Parent Guilt
I arrived home tonight around 6pm. After a 40 min commute I picked up my three children, made dinner, cleaned up dinner, supervised the making of a Valentine’s box and painstakingly assisted my youngest child in writing out his classroom Valentine’s to ensure he spelled each name correctly, per his request. By 7:45pm, I kind of just needed to sit down and shut down for a minute. However, I’m convinced my youngest child was born with some type of special power that allows him to sense the moment I need to relax. As soon as I sat down he came running out of the bedroom begging me to throw a football to him as he practiced his footwork over the agility ladder he’d asked for for his 8thbday. I found myself torn, guilty and somewhat ashamed, as the reality of me as a tired human being began to win out over the fantasy of me as an energetic, fun-loving mom.
I intellectually know that I have unrealistic expectations of myself. I also know that it’s ok for me to feel tired after a full day of work and parenting. I would tell any of my clients that it’s completely normal to want to lie down and chill out for a little while at the end of the day. In fact, I would encourage them to make sure they did that on most days because it’s simple and good self-care. I know all of that. I even believe most of it and I still feel guilty.
Fast forward 12 hours. After trying to sleep with two kids in my bed (one sick, one stubborn), I end up spending most of the night on the couch. I cook a warm breakfast and manage to get two of three children on their buses while the third, who is home sick from school, heads into the office with me. During my 40 min morning commute her stomach starts to bother her. She’s a little whiney but generally attempts to deal with it with as few complaints as she can manage. I arrive at work to attend a meeting that could have taken place without my physical presence. Half the time I’m tuned out thinking to myself, “what am I doing? Why did I drag her into the office with me? Why didn’t I just call into the meeting?” The reality of the situation is that the work meeting wasn’t important enough to sacrifice my kid’s comfort and my kid’s physical condition wasn’t bad enough for me to feel like a piece of shit mother because I brought her there. But there I am. Stuck in the reality of both realities. My drive and absolute need to be successful at my career to support myself, and my children, is in constant competition with my desire to be a present, compassionate and nurturing mother. (In fact, as I’m typing right now and attempting to work from home, my 11 year old is explaining to me the overlap between Glee and The Flash.) We’ve all heard employer’s say, your children come first, but the reality for most of us is: if our kids come first too often we will lose our jobs and if our jobs come first too often, we will lose a solid relationship with our children. It is a constant and sometimes maddening, juggling, balancing and magic act to pull off on most days. It’s constant motion and flow, what is right one day may be different the next, the variables at play are many and most parents feel obligated and driven to be attuned to all of them almost all of the time.
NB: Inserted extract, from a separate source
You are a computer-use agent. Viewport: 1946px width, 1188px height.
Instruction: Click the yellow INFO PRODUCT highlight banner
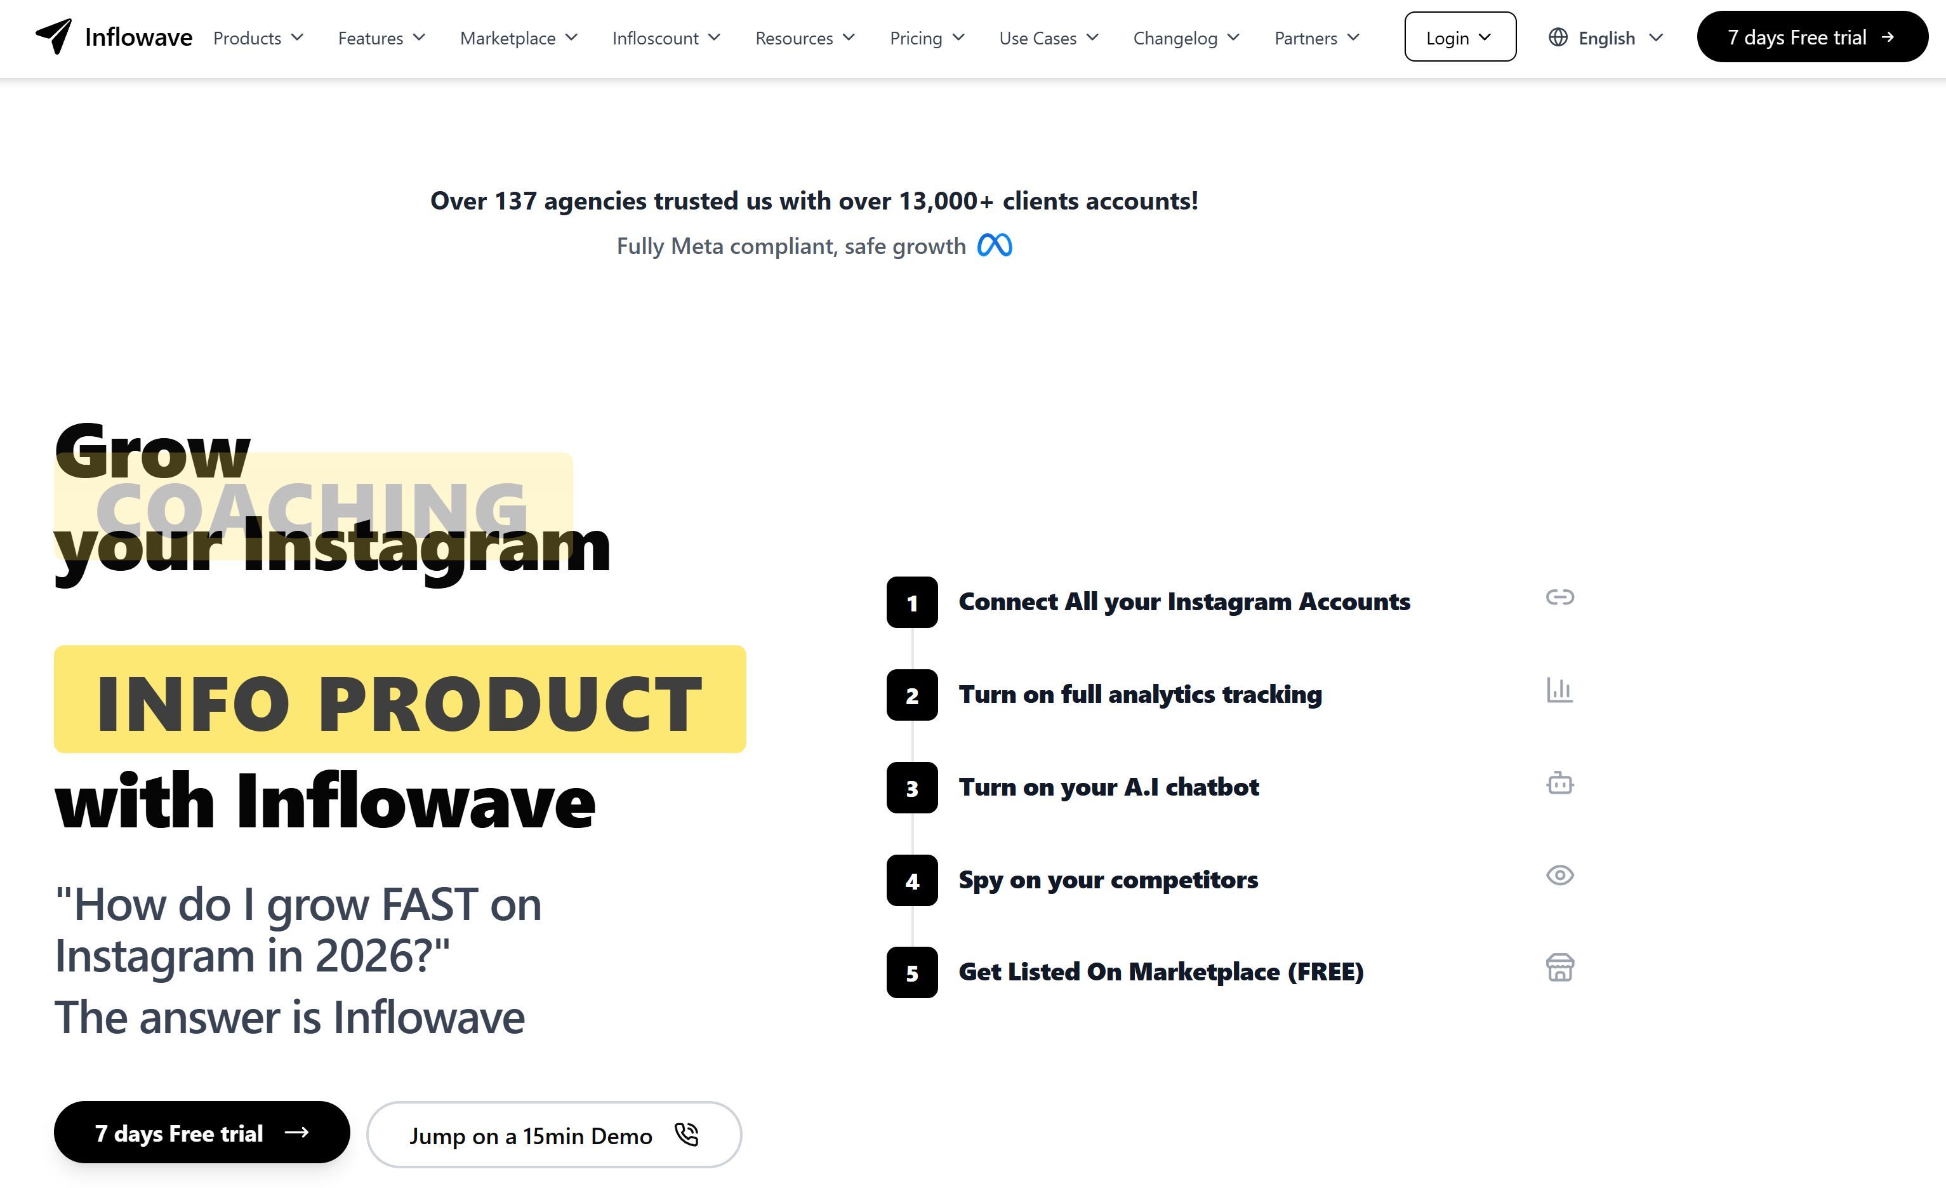tap(400, 699)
And the reality of that? Well, it’s impossible.
When faced with impossible situations and expectations most people do one of two things: become hyperviligant and obsessed or paralyzed and shut down. When society decided to tell women we could have it all, society forgot to revamp the system. In a time (and for sure geographical location), where it seems to me, that the demands of parents (academic, extracurricular and social) have increased to become a full time position in and of itself, society forgot to send labor a memo saying we needed more time off, more opportunities to work from home, higher wages and 3 day weekends for sanity’s sake alone. Family life in suburbia seems to require that one parent be at least flexible or home full time. The cost of living requires that most have households where both parents work.
Fast forward another 24 hours. After putting my last child on the bus this morning I walked back into the house to grab my bags. I paused at the door as I walked in and surveyed the destruction of one morning with three children. After a long night of stress and worry over about being a good enough mother, I found myself looking around our messy house feeling pleased and comforted by a home well lived in. Not a perfect home, not always a clean home, not perfect children, maybe not even clean children (I know for sure one of them did not brush his teeth before going to school) but well lived in and well loved.
It’s not always about what we do or how we do it that changes our lives, but more often the angle at which we look at it.